_Work instruction_:
All lines from the one containing "Click the Clocks waveform icon" to the end of the listing below should be output exactly; omit the pictures.

_Data for analysis_:
——
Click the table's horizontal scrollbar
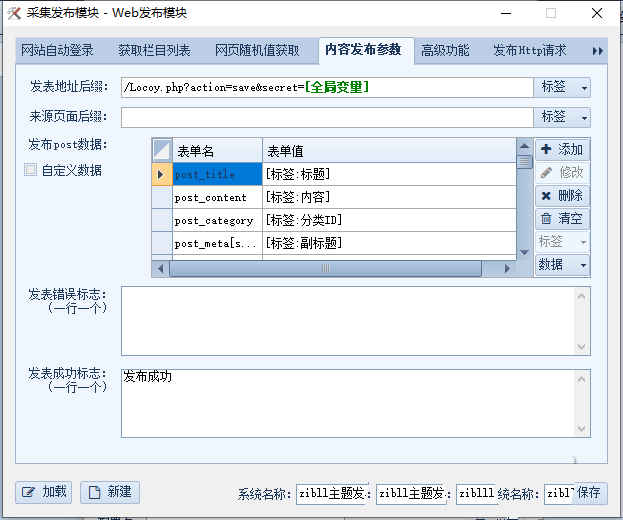[325, 269]
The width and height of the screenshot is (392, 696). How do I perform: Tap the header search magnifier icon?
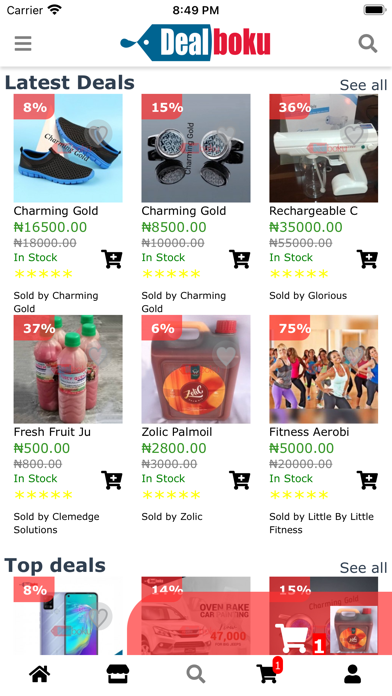coord(368,44)
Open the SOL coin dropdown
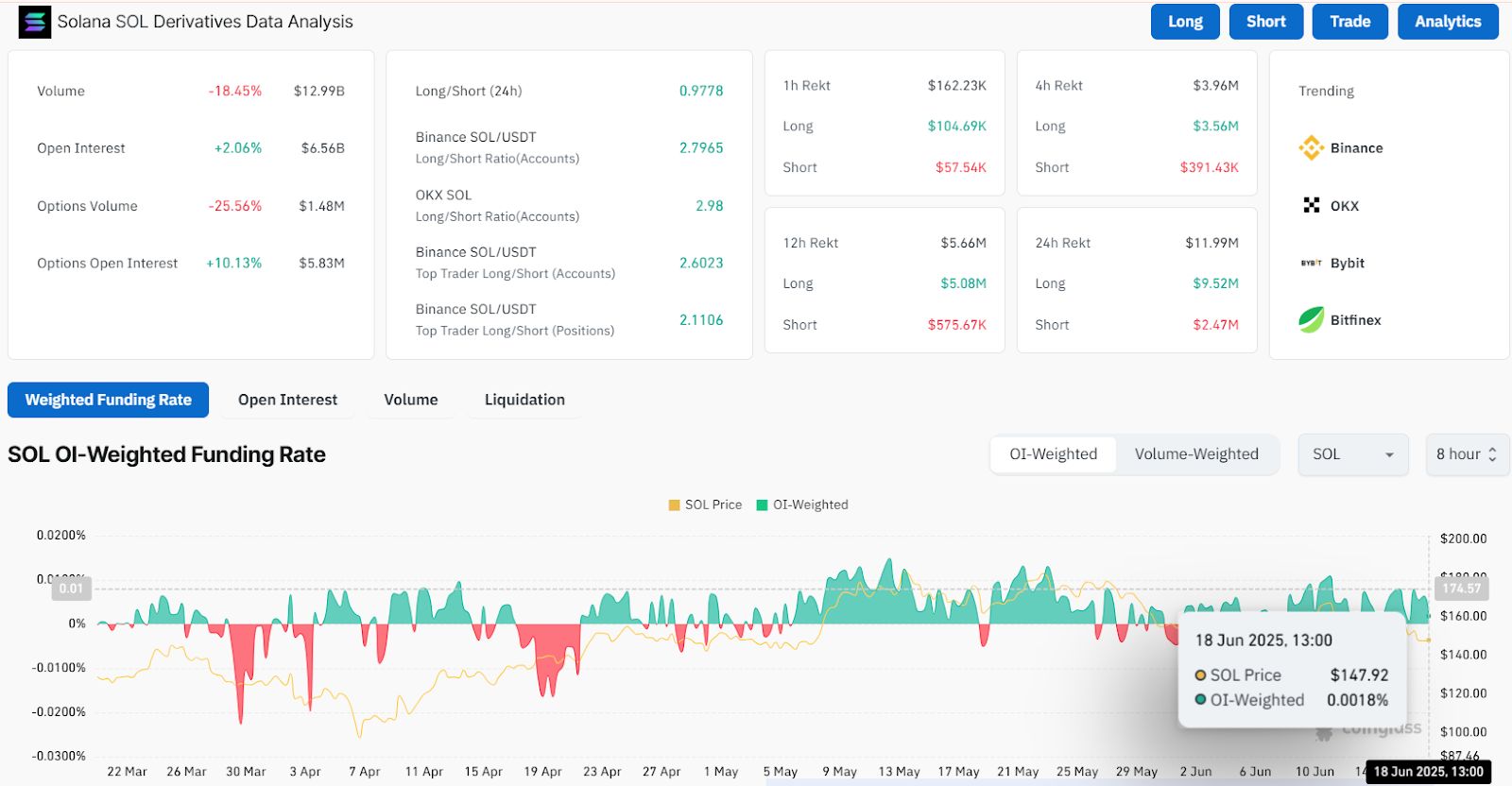This screenshot has width=1512, height=786. click(x=1352, y=454)
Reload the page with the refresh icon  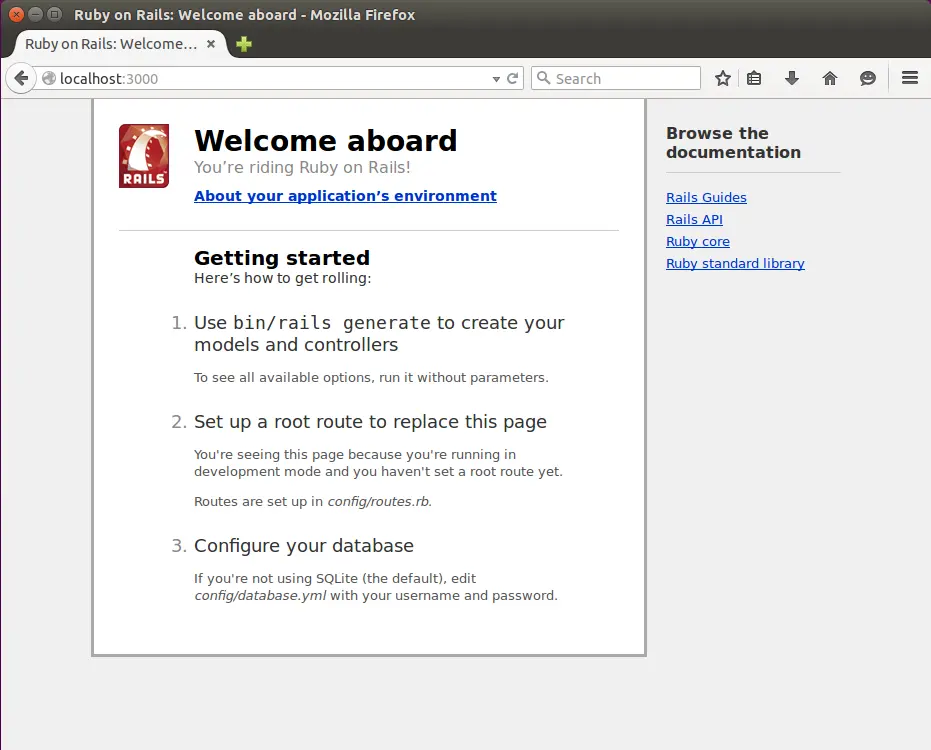[x=513, y=78]
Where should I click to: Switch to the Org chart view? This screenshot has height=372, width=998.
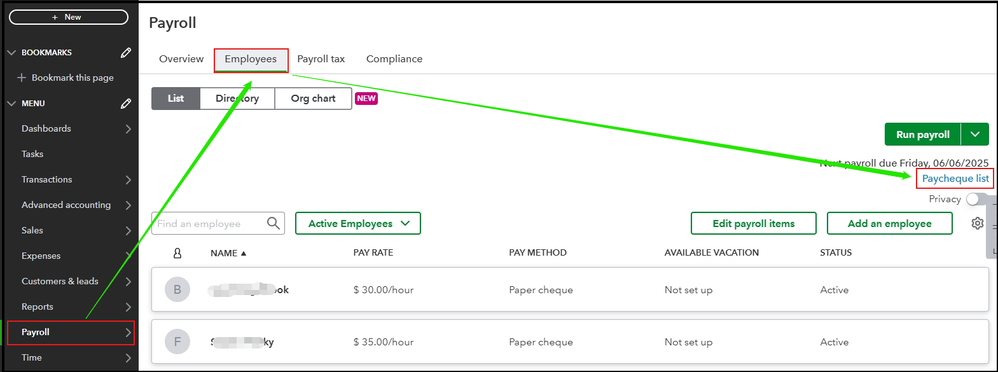[313, 99]
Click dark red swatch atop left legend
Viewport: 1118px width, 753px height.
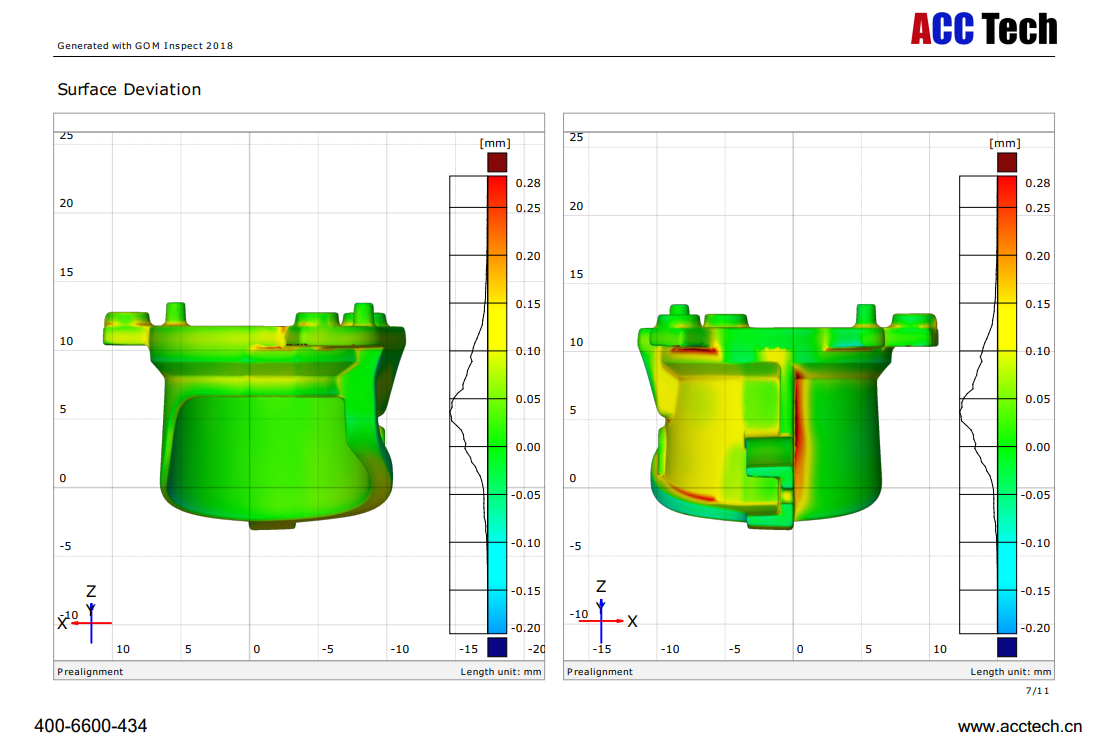[x=497, y=162]
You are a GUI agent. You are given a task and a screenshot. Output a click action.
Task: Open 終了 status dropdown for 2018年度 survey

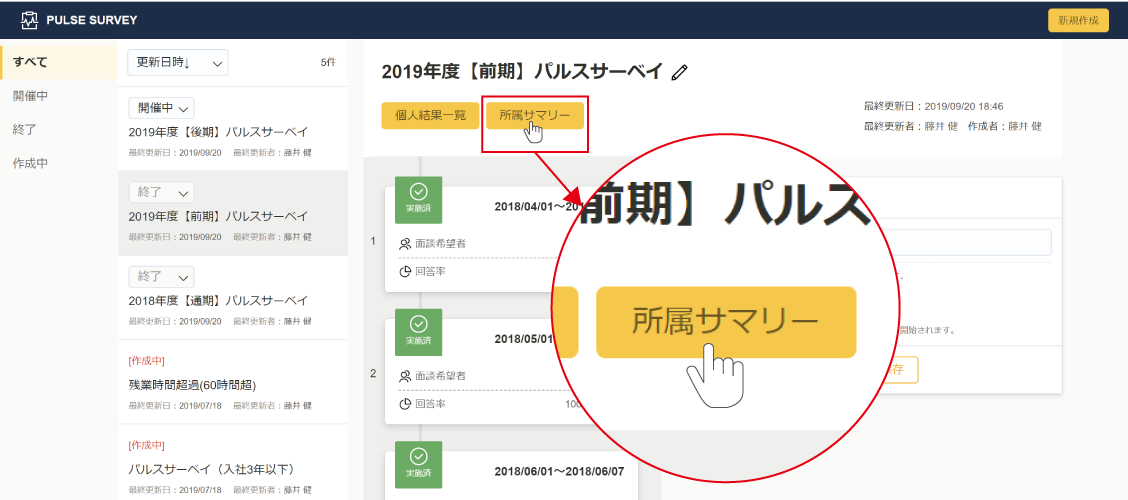point(161,276)
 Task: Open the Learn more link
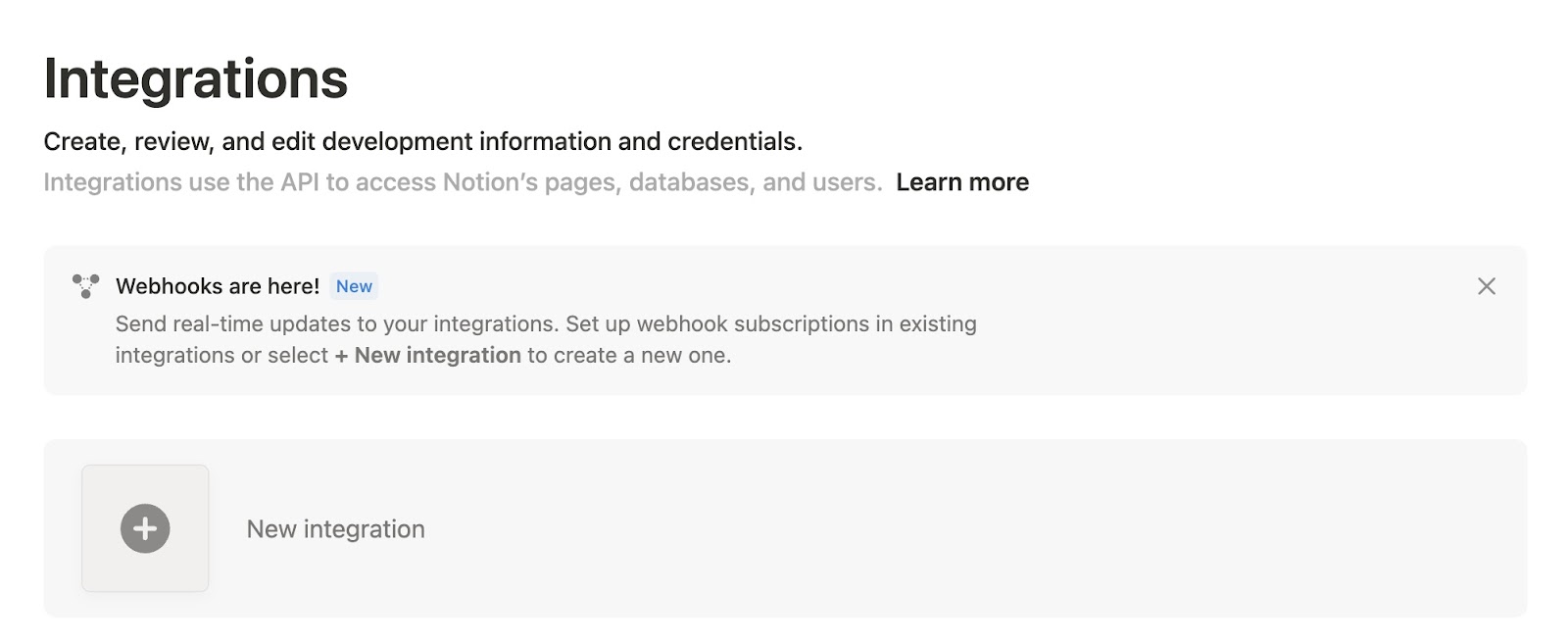pyautogui.click(x=961, y=182)
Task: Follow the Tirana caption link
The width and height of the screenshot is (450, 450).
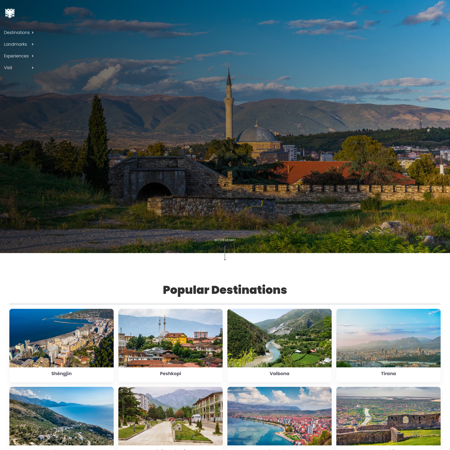Action: point(388,374)

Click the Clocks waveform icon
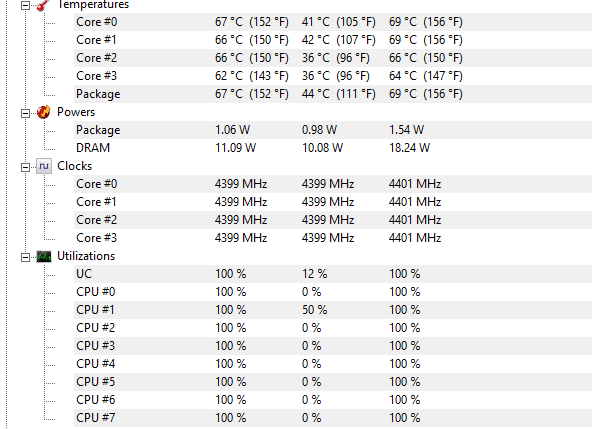pos(44,166)
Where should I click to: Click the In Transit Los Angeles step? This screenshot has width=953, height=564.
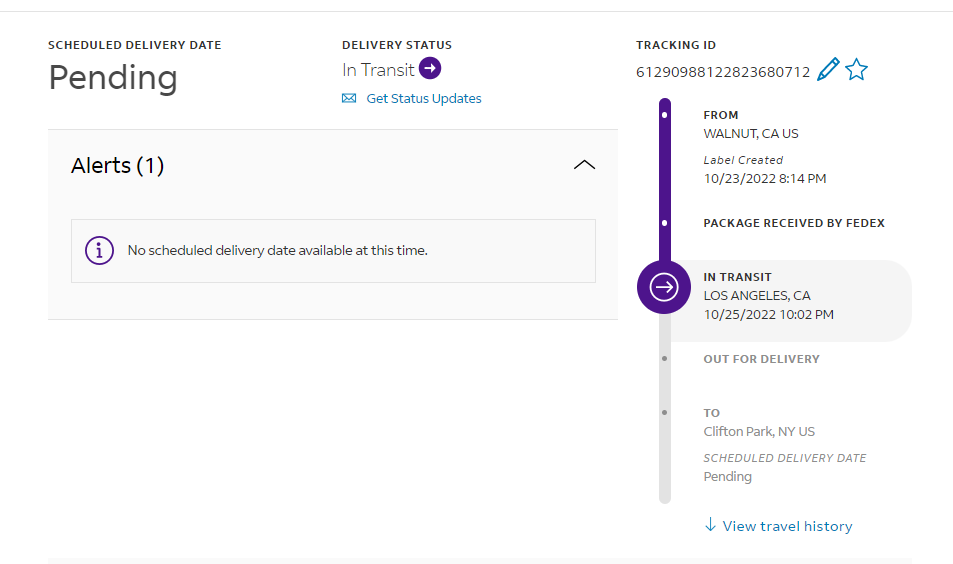pos(770,296)
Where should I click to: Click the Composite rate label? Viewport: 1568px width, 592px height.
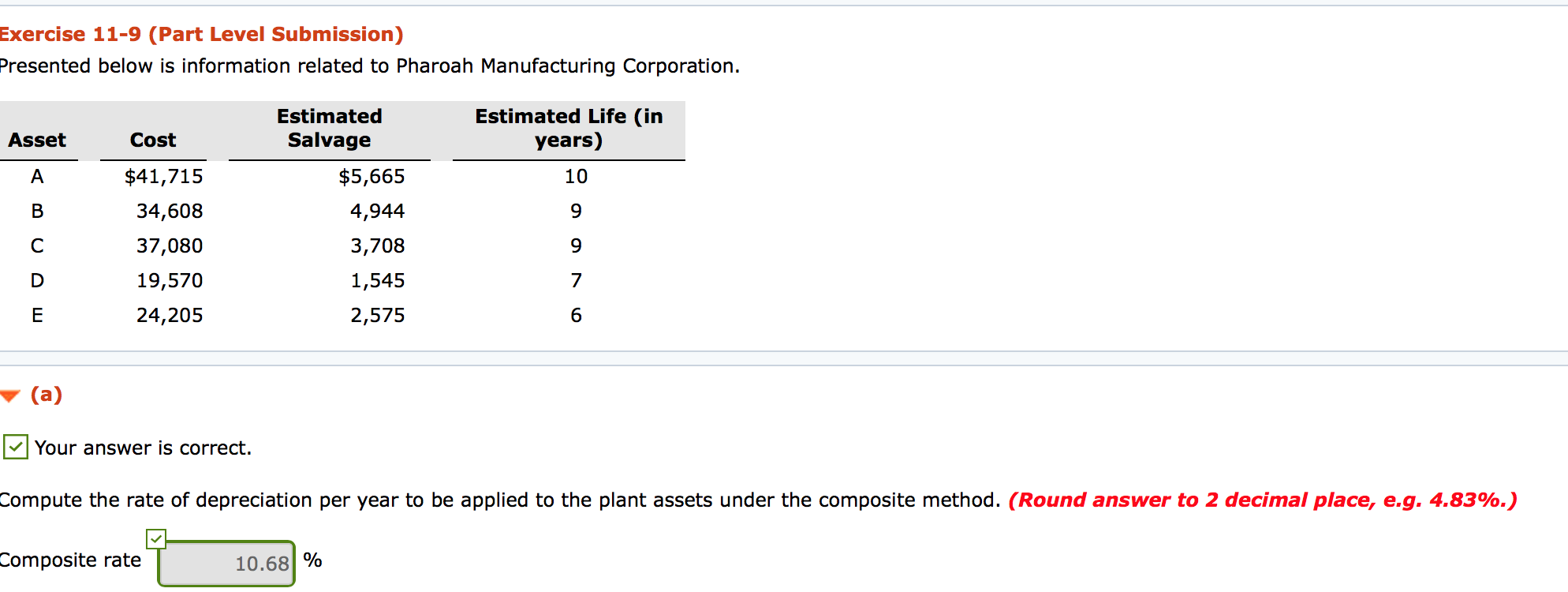coord(69,560)
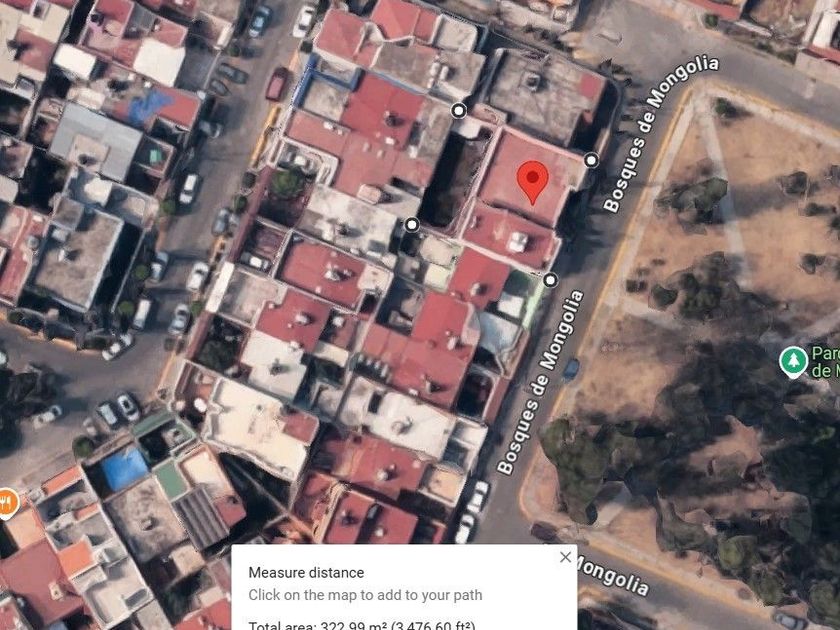Click the red location pin marker
The height and width of the screenshot is (630, 840).
[532, 183]
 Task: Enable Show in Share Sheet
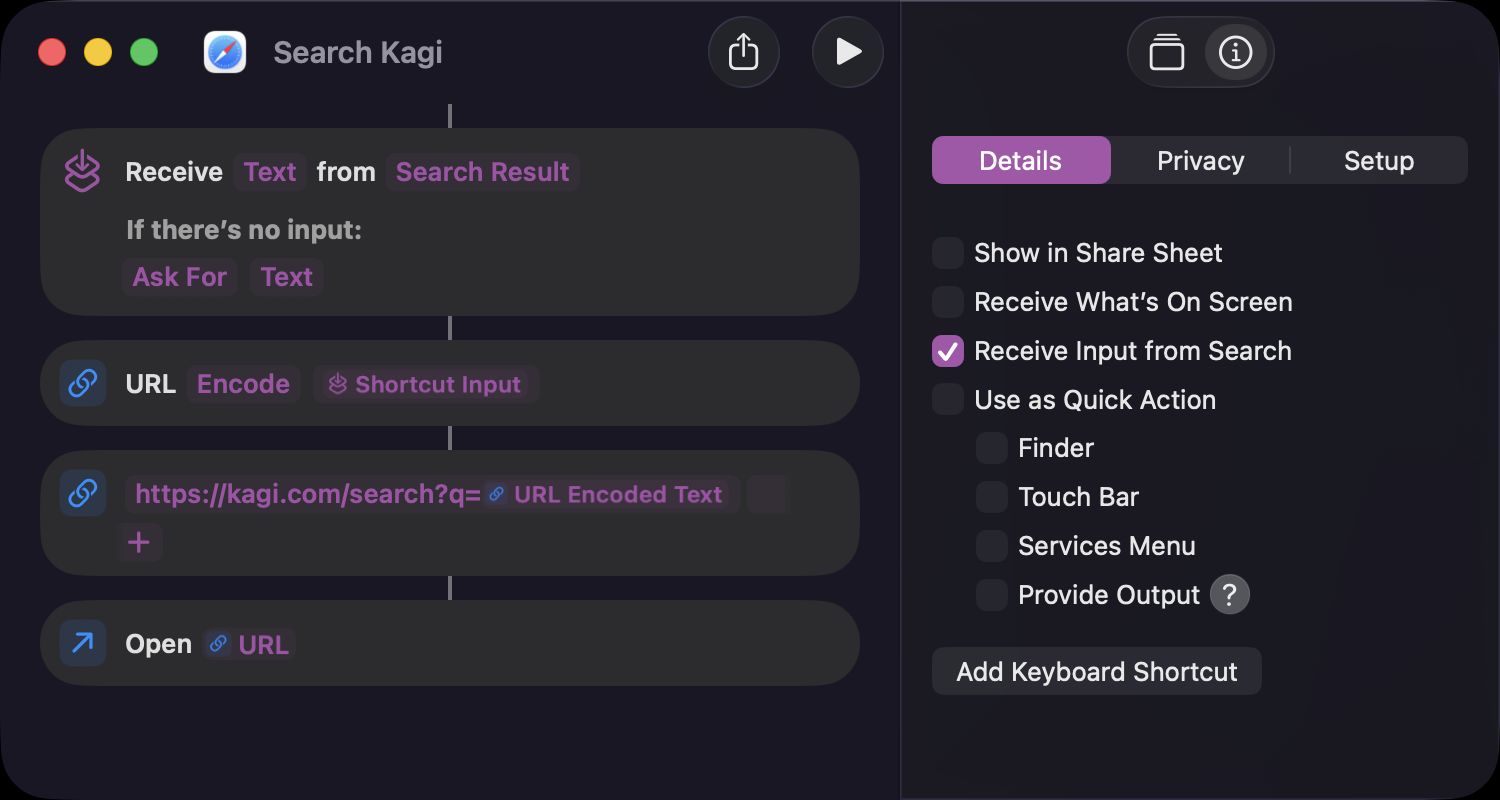click(946, 253)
——
_Task output_:
Click the Clocks waveform icon
pos(44,166)
Where should I click to: Click the In Transit Los Angeles step? This screenshot has width=953, height=564.
pos(770,296)
Where should I click to: Click the Composite rate label? Viewport: 1568px width, 592px height.
coord(69,560)
Click the red location pin marker
The height and width of the screenshot is (630, 840).
[532, 183]
 Task: Enable Show in Share Sheet
click(946, 253)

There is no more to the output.